Role of the nuclear envelope in synthesis, processing, and transport of membrane glycoproteins.

The outer nuclear membrane is morphologically similar to rough endoplasmic reticulum. The presence of ribosomes bound to its cytoplasmic surface suggests that it could be a site of synthesis of membrane glycoproteins. We have examined the biogenesis of the vesicular stomatitis virus G protein in the nuclear envelope as a model for the biogenesis of membrane glycoproteins. G protein was present in nuclear membranes of infected Friend erythroleukemia cells immediately following synthesis and was transported out of nuclear membranes to cytoplasmic membranes with a time course similar to transport from rough endoplasmic reticulum (t 1/2 = 5-7 min). Temperature-sensitive mutations in viral membrane proteins which block transport of G protein from endoplasmic reticulum also blocked transport of G protein from the nuclear envelope.
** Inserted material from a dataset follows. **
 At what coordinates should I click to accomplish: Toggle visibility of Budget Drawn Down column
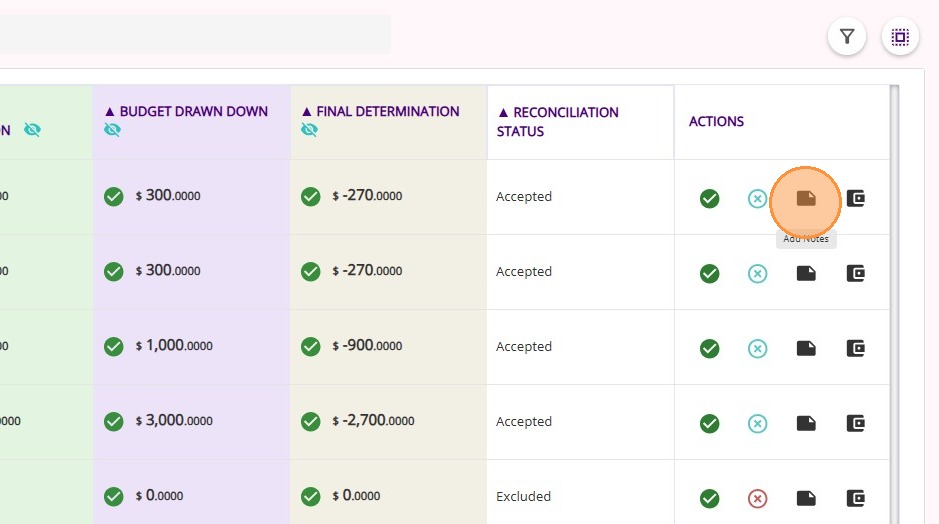112,130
Friend erythroleukemia cells and NIH 3T3 cells differed in the fraction of newly synthesized G protein found in nuclear membranes, apparently reflecting the relative amount of nuclear membrane compared to endoplasmic reticulum available for glycoprotein synthesis. Nuclear membranes from erythroleukemia cells appeared to have the enzymatic activities necessary for cleavage of the signal sequence and core glycosylation of newly synthesized G protein. Signal peptidase activity was detected by the ability of detergent-solubilized membranes of isolated nuclei to correctly remove the signal sequence of human preplacental lactogen. RNA isolated from the nuclear envelope was highly enriched for G protein mRNA, suggesting that G protein was synthesized on the outer nuclear membrane rather than redistributing to nuclear membranes from endoplasmic reticulum before or during cell fractionation. These results suggest a mechanism for incorporation of membrane glycoproteins into the nuclear envelope and suggest that in some cell types the nuclear envelope is a major source of newly synthesized membrane glycoproteins.